*** Opening of Task material ***
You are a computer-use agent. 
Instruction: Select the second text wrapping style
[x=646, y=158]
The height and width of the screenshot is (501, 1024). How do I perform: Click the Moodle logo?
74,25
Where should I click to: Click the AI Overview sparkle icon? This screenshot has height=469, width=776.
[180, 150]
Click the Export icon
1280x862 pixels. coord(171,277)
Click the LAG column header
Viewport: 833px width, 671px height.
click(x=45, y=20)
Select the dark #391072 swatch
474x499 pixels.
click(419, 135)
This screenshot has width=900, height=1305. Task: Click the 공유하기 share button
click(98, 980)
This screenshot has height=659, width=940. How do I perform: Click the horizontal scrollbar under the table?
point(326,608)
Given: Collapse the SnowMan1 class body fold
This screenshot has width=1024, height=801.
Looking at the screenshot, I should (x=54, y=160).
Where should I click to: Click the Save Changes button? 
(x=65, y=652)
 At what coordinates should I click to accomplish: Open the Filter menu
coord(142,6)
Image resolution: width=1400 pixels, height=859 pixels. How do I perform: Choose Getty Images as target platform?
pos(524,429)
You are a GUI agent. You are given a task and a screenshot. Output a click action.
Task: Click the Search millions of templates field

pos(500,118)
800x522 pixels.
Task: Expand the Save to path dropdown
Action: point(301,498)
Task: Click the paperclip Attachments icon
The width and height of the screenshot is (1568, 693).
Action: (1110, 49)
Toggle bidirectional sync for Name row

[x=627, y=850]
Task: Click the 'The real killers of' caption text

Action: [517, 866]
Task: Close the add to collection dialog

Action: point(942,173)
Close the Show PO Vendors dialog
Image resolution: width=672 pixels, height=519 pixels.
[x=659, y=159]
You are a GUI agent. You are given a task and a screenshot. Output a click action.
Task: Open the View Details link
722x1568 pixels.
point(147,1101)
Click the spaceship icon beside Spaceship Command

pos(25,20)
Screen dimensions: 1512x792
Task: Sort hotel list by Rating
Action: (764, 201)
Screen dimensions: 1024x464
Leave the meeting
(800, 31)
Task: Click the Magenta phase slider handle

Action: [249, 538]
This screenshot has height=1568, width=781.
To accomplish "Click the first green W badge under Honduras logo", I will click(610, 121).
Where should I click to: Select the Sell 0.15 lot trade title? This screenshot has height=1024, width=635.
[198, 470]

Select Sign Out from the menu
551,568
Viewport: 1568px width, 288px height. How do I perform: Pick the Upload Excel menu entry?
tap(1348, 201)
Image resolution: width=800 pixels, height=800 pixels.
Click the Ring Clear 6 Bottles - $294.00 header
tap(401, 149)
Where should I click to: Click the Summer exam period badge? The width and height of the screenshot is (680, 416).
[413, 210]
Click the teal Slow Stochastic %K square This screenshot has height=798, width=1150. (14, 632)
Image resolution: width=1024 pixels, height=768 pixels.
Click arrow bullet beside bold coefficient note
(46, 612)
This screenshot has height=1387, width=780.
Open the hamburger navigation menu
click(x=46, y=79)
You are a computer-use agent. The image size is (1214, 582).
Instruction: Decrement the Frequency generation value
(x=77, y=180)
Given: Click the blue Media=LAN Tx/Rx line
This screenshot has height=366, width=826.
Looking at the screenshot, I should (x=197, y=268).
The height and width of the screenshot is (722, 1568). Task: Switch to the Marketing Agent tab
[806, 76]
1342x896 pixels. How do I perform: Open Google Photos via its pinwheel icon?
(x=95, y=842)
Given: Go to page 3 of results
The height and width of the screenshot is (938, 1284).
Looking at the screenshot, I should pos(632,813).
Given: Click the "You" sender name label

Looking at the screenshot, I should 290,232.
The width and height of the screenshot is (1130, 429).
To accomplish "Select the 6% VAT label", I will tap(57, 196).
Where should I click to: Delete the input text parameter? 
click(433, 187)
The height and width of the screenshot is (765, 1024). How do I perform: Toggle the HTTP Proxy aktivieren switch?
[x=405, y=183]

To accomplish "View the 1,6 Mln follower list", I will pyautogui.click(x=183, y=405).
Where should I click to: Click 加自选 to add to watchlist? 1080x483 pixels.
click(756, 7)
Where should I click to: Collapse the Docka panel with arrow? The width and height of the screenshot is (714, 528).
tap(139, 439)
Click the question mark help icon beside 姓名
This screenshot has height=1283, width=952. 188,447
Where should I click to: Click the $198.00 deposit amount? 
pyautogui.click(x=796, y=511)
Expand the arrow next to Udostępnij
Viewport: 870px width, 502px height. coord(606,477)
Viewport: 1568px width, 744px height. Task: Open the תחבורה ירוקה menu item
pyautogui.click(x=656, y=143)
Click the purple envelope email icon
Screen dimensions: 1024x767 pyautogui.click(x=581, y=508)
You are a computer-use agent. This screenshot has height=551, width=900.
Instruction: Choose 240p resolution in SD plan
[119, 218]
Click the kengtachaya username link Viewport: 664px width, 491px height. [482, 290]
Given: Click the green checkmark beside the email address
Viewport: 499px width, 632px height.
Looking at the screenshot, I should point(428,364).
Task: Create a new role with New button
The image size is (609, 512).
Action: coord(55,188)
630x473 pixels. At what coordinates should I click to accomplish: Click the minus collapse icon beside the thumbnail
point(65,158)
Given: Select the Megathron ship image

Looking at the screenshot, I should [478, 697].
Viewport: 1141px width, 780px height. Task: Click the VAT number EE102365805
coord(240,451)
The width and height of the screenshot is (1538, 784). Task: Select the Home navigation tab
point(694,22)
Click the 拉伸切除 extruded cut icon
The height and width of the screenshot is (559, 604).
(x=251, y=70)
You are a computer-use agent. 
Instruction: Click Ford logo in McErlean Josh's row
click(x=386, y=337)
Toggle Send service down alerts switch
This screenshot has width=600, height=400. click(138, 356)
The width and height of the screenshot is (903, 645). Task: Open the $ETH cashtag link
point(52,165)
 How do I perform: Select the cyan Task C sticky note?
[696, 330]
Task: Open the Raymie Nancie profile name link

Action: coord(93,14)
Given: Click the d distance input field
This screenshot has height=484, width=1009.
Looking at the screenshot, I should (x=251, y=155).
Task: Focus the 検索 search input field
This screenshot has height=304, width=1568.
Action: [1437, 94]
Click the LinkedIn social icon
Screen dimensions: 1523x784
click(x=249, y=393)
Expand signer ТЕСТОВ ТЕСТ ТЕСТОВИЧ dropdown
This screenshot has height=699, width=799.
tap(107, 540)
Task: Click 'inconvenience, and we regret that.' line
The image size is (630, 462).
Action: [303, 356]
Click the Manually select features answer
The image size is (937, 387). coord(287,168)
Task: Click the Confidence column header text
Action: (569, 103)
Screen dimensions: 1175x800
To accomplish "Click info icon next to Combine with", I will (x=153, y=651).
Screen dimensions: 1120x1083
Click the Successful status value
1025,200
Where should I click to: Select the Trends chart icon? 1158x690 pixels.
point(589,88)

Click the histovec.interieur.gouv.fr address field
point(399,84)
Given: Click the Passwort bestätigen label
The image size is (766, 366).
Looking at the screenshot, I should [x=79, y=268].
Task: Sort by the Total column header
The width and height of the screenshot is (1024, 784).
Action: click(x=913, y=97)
*** Close of Task material ***
About this task
Give back the material above without altering a single word.

Written response
You are a computer-use agent. 
Instruction: Select the second text wrapping style
[x=646, y=158]
The height and width of the screenshot is (501, 1024). How do I perform: Click the Moodle logo?
74,25
Where should I click to: Click the AI Overview sparkle icon? This screenshot has height=469, width=776.
[180, 150]
Click the Export icon
1280x862 pixels. coord(171,277)
Click the LAG column header
Viewport: 833px width, 671px height.
click(x=45, y=20)
Select the dark #391072 swatch
474x499 pixels.
click(419, 135)
This screenshot has width=900, height=1305. Task: Click the 공유하기 share button
click(98, 980)
This screenshot has height=659, width=940. How do I perform: Click the horizontal scrollbar under the table?
point(326,608)
Given: Collapse the SnowMan1 class body fold
This screenshot has width=1024, height=801.
Looking at the screenshot, I should (x=54, y=160).
Where should I click to: Click the Save Changes button? 
(x=65, y=652)
 At what coordinates should I click to accomplish: Open the Filter menu
coord(142,6)
Image resolution: width=1400 pixels, height=859 pixels. How do I perform: Choose Getty Images as target platform?
pos(524,429)
You are a GUI agent. You are given a task and a screenshot. Output a click action.
Task: Click the Search millions of templates field

pos(500,118)
800x522 pixels.
Task: Expand the Save to path dropdown
Action: point(301,498)
Task: Click the paperclip Attachments icon
The width and height of the screenshot is (1568, 693).
Action: (1110, 49)
Toggle bidirectional sync for Name row

[x=627, y=850]
Task: Click the 'The real killers of' caption text

Action: [517, 866]
Task: Close the add to collection dialog

Action: point(942,173)
Close the Show PO Vendors dialog
Image resolution: width=672 pixels, height=519 pixels.
[x=659, y=159]
You are a GUI agent. You are given a task and a screenshot. Output a click action.
Task: Open the View Details link
722x1568 pixels.
point(147,1101)
Click the spaceship icon beside Spaceship Command

pos(25,20)
Screen dimensions: 1512x792
Task: Sort hotel list by Rating
Action: (764, 201)
Screen dimensions: 1024x464
Leave the meeting
(800, 31)
Task: Click the Magenta phase slider handle

Action: [249, 538]
This screenshot has height=1568, width=781.
To accomplish "Click the first green W badge under Honduras logo", I will click(610, 121).
Where should I click to: Select the Sell 0.15 lot trade title? This screenshot has height=1024, width=635.
[198, 470]

Select Sign Out from the menu
551,568
Viewport: 1568px width, 288px height. How do I perform: Pick the Upload Excel menu entry?
tap(1348, 201)
Image resolution: width=800 pixels, height=800 pixels.
Click the Ring Clear 6 Bottles - $294.00 header
tap(401, 149)
Where should I click to: Click the Summer exam period badge? The width and height of the screenshot is (680, 416).
[413, 210]
Click the teal Slow Stochastic %K square This screenshot has height=798, width=1150. (14, 632)
Image resolution: width=1024 pixels, height=768 pixels.
Click arrow bullet beside bold coefficient note
(46, 612)
This screenshot has height=1387, width=780.
Open the hamburger navigation menu
click(x=46, y=79)
You are a computer-use agent. The image size is (1214, 582).
Instruction: Decrement the Frequency generation value
(x=77, y=180)
Given: Click the blue Media=LAN Tx/Rx line
This screenshot has height=366, width=826.
Looking at the screenshot, I should (x=197, y=268).
The height and width of the screenshot is (722, 1568). Task: Switch to the Marketing Agent tab
[806, 76]
1342x896 pixels. How do I perform: Open Google Photos via its pinwheel icon?
(x=95, y=842)
Given: Go to page 3 of results
The height and width of the screenshot is (938, 1284).
Looking at the screenshot, I should pos(632,813).
Given: Click the "You" sender name label

Looking at the screenshot, I should 290,232.
The width and height of the screenshot is (1130, 429).
To accomplish "Select the 6% VAT label", I will tap(57, 196).
Where should I click to: Delete the input text parameter? 
click(433, 187)
The height and width of the screenshot is (765, 1024). How do I perform: Toggle the HTTP Proxy aktivieren switch?
[x=405, y=183]

To accomplish "View the 1,6 Mln follower list", I will pyautogui.click(x=183, y=405).
Where should I click to: Click 加自选 to add to watchlist? 1080x483 pixels.
click(756, 7)
Where should I click to: Collapse the Docka panel with arrow? The width and height of the screenshot is (714, 528).
tap(139, 439)
Click the question mark help icon beside 姓名
This screenshot has height=1283, width=952. 188,447
Where should I click to: Click the $198.00 deposit amount? 
pyautogui.click(x=796, y=511)
Expand the arrow next to Udostępnij
Viewport: 870px width, 502px height. coord(606,477)
Viewport: 1568px width, 744px height. Task: Open the תחבורה ירוקה menu item
pyautogui.click(x=656, y=143)
Click the purple envelope email icon
Screen dimensions: 1024x767 pyautogui.click(x=581, y=508)
You are a computer-use agent. This screenshot has height=551, width=900.
Instruction: Choose 240p resolution in SD plan
[119, 218]
Click the kengtachaya username link Viewport: 664px width, 491px height. [482, 290]
Given: Click the green checkmark beside the email address
Viewport: 499px width, 632px height.
Looking at the screenshot, I should point(428,364).
Task: Create a new role with New button
The image size is (609, 512).
Action: coord(55,188)
630x473 pixels. At what coordinates should I click to accomplish: Click the minus collapse icon beside the thumbnail
point(65,158)
Given: Select the Megathron ship image

Looking at the screenshot, I should [478, 697].
Viewport: 1141px width, 780px height. Task: Click the VAT number EE102365805
coord(240,451)
The width and height of the screenshot is (1538, 784). Task: Select the Home navigation tab
point(694,22)
Click the 拉伸切除 extruded cut icon
The height and width of the screenshot is (559, 604).
(x=251, y=70)
You are a computer-use agent. 
Instruction: Click Ford logo in McErlean Josh's row
click(x=386, y=337)
Toggle Send service down alerts switch
This screenshot has width=600, height=400. click(138, 356)
The width and height of the screenshot is (903, 645). Task: Open the $ETH cashtag link
point(52,165)
 How do I perform: Select the cyan Task C sticky note?
[696, 330]
Task: Open the Raymie Nancie profile name link

Action: coord(93,14)
Given: Click the d distance input field
This screenshot has height=484, width=1009.
Looking at the screenshot, I should (x=251, y=155).
Task: Focus the 検索 search input field
This screenshot has height=304, width=1568.
Action: [1437, 94]
Click the LinkedIn social icon
Screen dimensions: 1523x784
click(x=249, y=393)
Expand signer ТЕСТОВ ТЕСТ ТЕСТОВИЧ dropdown
This screenshot has height=699, width=799.
tap(107, 540)
Task: Click 'inconvenience, and we regret that.' line
The image size is (630, 462).
Action: [303, 356]
Click the Manually select features answer
The image size is (937, 387). coord(287,168)
Task: Click the Confidence column header text
Action: (569, 103)
Screen dimensions: 1175x800
To accomplish "Click info icon next to Combine with", I will (x=153, y=651).
Screen dimensions: 1120x1083
Click the Successful status value
1025,200
Where should I click to: Select the Trends chart icon? 1158x690 pixels.
point(589,88)

Click the histovec.interieur.gouv.fr address field
point(399,84)
Given: Click the Passwort bestätigen label
The image size is (766, 366).
Looking at the screenshot, I should [x=79, y=268].
Task: Sort by the Total column header
The width and height of the screenshot is (1024, 784).
Action: click(x=913, y=97)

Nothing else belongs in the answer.